PAGE TEXT —
=== Section Start ===

Kansas City Chiefs superfan “ChiefsAholic” was sentenced to nearly two decades in prison after admitting he led a double life as a prolific ski-mask-wearing bank robber with a haul of $847,725 he used to fund his Chiefs Kingdom lifestyle.
Xaviar Michael Babudar, 30, was sentenced to 17 ½ years in federal prison without parole, the U.S. Attorney’s Office announced in a news release.
“While parading as a social media celebrity, the defendant secretly engaged in a violent crime spree of armed robberies and attempted robberies across seven states,” said U.S. Attorney Teresa Moore. “Babudar’s robbery spree bankrolled the expensive tickets and travel across the country to attend Kansas City Chiefs games while he cultivated a large fan base online. However, the bank and credit union employees whom he terrorized at gunpoint suffered the brunt of his true nature. He tried to flee from justice, but law enforcement caught up with him and now he will spend a significant portion of his life in prison.”
Babudar was ordered to pay $532,675 in restitution to the banks he stole from. Not all of the money was recovered. He will also have to forfeit property, including an autographed painting of Kansas City Chiefs quarterback Patrick Mahomes that the FBI recovered.

=== Section End ===

SOURCE MATERIAL —
=== Section Start ===

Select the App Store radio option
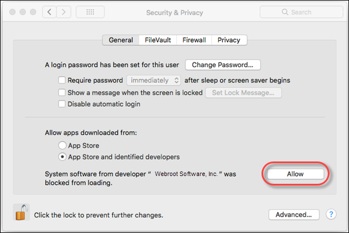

=== Section End ===
=== Section Start ===

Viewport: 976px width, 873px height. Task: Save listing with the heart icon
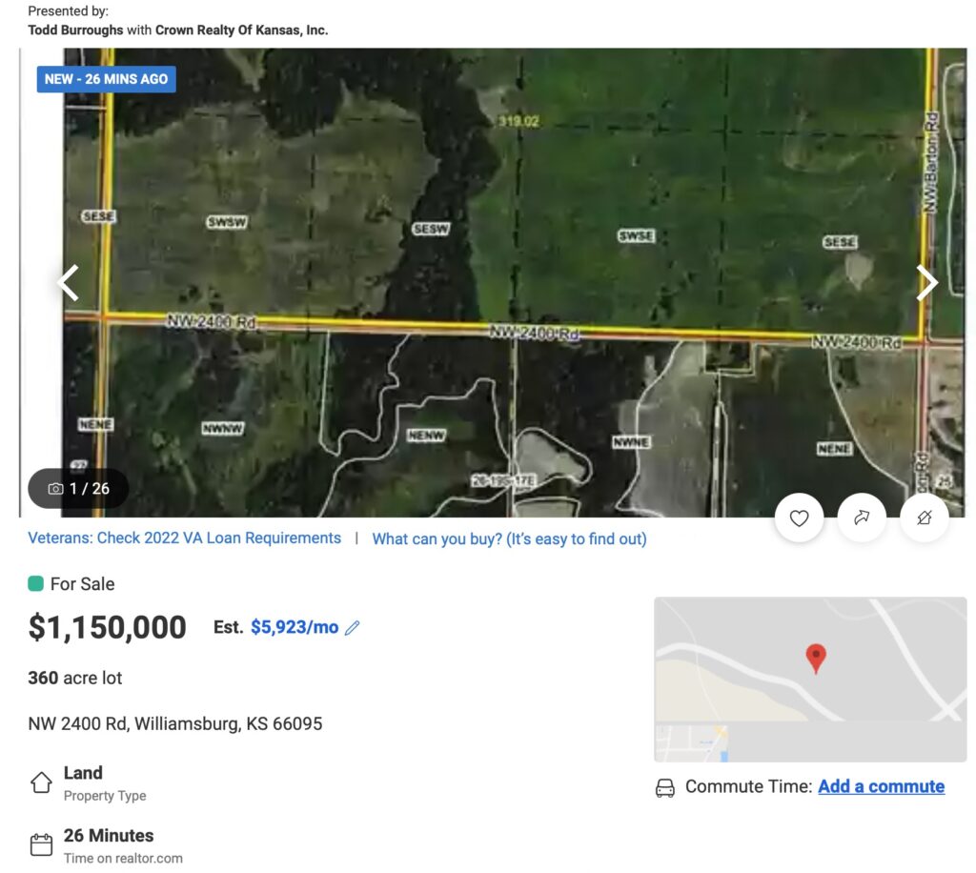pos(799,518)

=== Section End ===

WORK INSTRUCTIONS —
a. In the article about the ChiefsAholic sentencing, how much restitution was Babudar ordered to pay?
b. Carry the article about the ChiefsAholic sentencing forward from its last sentence.

ANSWERS TO THE EXERCISE —
a. $532,675

b.
As Law&Crime reported, the wolf-costumed superfan pleaded guilty in February to charges of bank robbery, money laundering and transporting stolen property across state lines. Babudar admitted he committed, or tried to commit, 11 robberies at banks and credit unions, two of them while on the run.
The first heist he admitted to was when he stole $70,000 from a Great Western Bank in Clive, Iowa, on March 2, 2022. He handed the teller a note demanding money and indicating he had a gun. In a heist in Iowa, on July 13, 2022, he jumped over the counter armed with a silver and black gun and demanded employees open the vault. He got $303,845 that day, authorities said.
He took the money to Missouri, laundered it through area casinos, and deposited it into his bank account, prosecutors said.
Then he went back at it, prosecutors said. At a bank in Tennessee on Nov. 17, 2022, he hopped the counter, pressed his gun against a teller’s body and demanded to be taken to the vault. He told employees if he was given a dye pack, he would “come back and put a bullet in your head,” prosecutors said.
While fleeing, he left behind a hat that authorities recovered and found DNA that matched DNA from a glove he left behind in an earlier robbery. A few days after the heist in Nashville, Babudar bought $20,000 in chips from a local casino with some of the cash.
In November 2022, he got $25,000 from a bank in Iowa. Then he went back to the place he first robbed in March when his luck started to run out. He entered the vestibule at the Pinnacle Bank in Papillon, Nebraska, on Dec. 15, 2022, but couldn’t open the doors, authorities said.
He was arrested the following day when he robbed the Tulsa Teachers Federal Credit Union. He had a large bag with $139,500 in $100 increments and $10,750 in $50 increments for $150,250. A search of his 2019 Mazda 3 turned up goggles and gloves. Investigators also found sports betslips, totaling $24,000 and credit union deposit letters for $20,000 and $50,000, authorities said.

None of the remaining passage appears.